## Extrait du texte
· · · · ·

Une apostasie massive dans le Caucase

La République autonome d’Adjarie fait partie de la République de Géorgie. Elle n’a pas subi l’annexion de facto par la Russie en 2008 parce qu’elle n’est pas contigüe à celle-ci. D’une superficie de 3 000 km², elle comptait 376 000 habitants d’après le recensement de 2002. Elle a une frontière commune avec la Turquie et donne sur la mer Noire. Les Adjares sont ethniquement des Géorgiens. Leur spécificité provenait de leur confession musulmane, car à l’issue de sa conquête par les Turcs ottomans au XVIIe siècle, l’Adjarie est devenue majoritairement islamique. En 1878, elle est conquise par l’Empire russe. En 1991, après la chute du communisme et l’indépendance de la Géorgie, elle fait sécession et jusqu’en 2004, cette République “indépendantiste“ est gouvernée par un oligarque musulman, Aslan Abachidzé, aujourd’hui en fuite.

· · · · ·

## Consignes
- A) Dites si chacune des affirmations suivantes concorde avec le texte sur l'Adjarie, en justifiant par une citation exacte : (i) l'Adjarie comptait 376 000 habitants en 2002 ; (ii) l'Adjarie a été conquise par l'Empire russe au XVIIe siècle ; (iii) l'Adjarie partage une frontière avec la Turquie.
- B) D'après le texte sur l'Adjarie, pourquoi cette république n'a-t-elle pas subi l'annexion de facto par la Russie en 2008 ? Répondez en une à trois phrases.
- C) Recopiez le passage du texte sur l'Adjarie qui commence par « Une apostasie massive » et se termine par « aujourd’hui en fuite. ».

## Matériel
· · · · ·

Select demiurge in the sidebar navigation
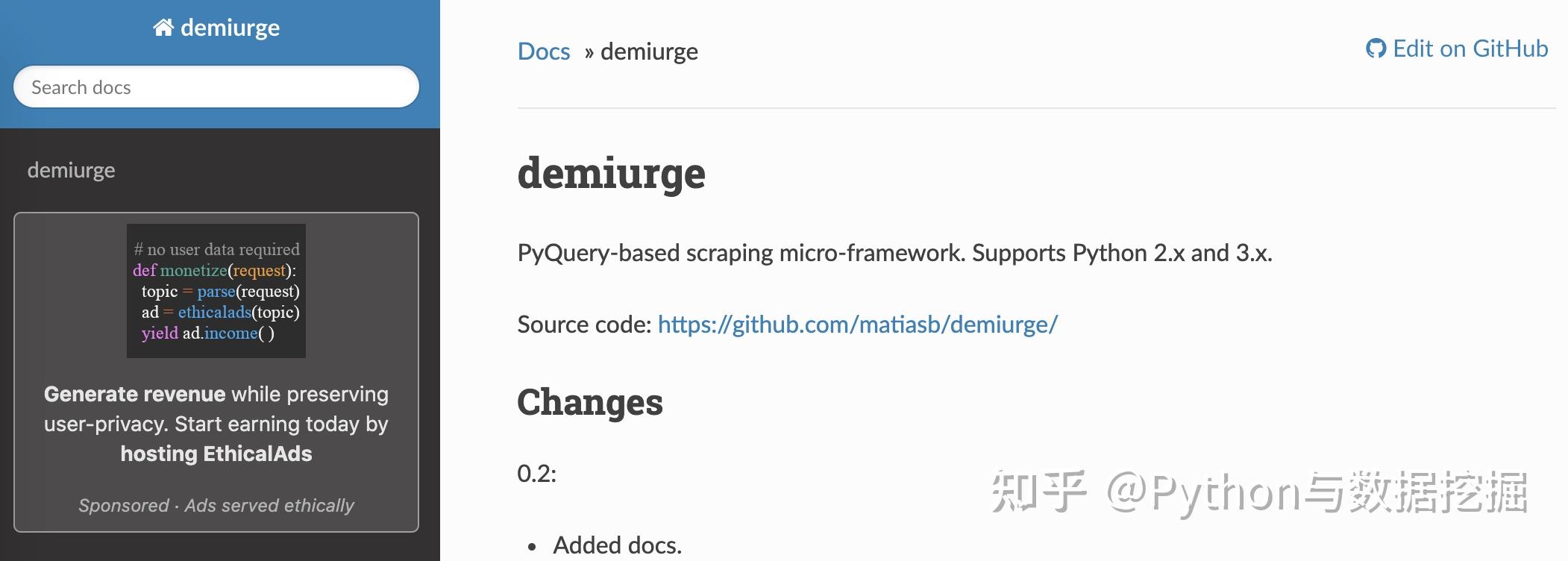The image size is (1568, 561). [72, 170]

· · · · ·

## Corrigés
- A)
(i) Oui : « elle comptait 376 000 habitants d’après le recensement de 2002 ».
(ii) Non : « En 1878, elle est conquise par l’Empire russe. »
(iii) Oui : « Elle a une frontière commune avec la Turquie ».

- B) L'Adjarie n'a pas subi l'annexion de facto par la Russie en 2008 parce qu'elle n'est pas contiguë à la Russie.

- C)
Une apostasie massive dans le Caucase

La République autonome d’Adjarie fait partie de la République de Géorgie. Elle n’a pas subi l’annexion de facto par la Russie en 2008 parce qu’elle n’est pas contigüe à celle-ci. D’une superficie de 3 000 km², elle comptait 376 000 habitants d’après le recensement de 2002. Elle a une frontière commune avec la Turquie et donne sur la mer Noire. Les Adjares sont ethniquement des Géorgiens. Leur spécificité provenait de leur confession musulmane, car à l’issue de sa conquête par les Turcs ottomans au XVIIe siècle, l’Adjarie est devenue majoritairement islamique. En 1878, elle est conquise par l’Empire russe. En 1991, après la chute du communisme et l’indépendance de la Géorgie, elle fait sécession et jusqu’en 2004, cette République “indépendantiste“ est gouvernée par un oligarque musulman, Aslan Abachidzé, aujourd’hui en fuite.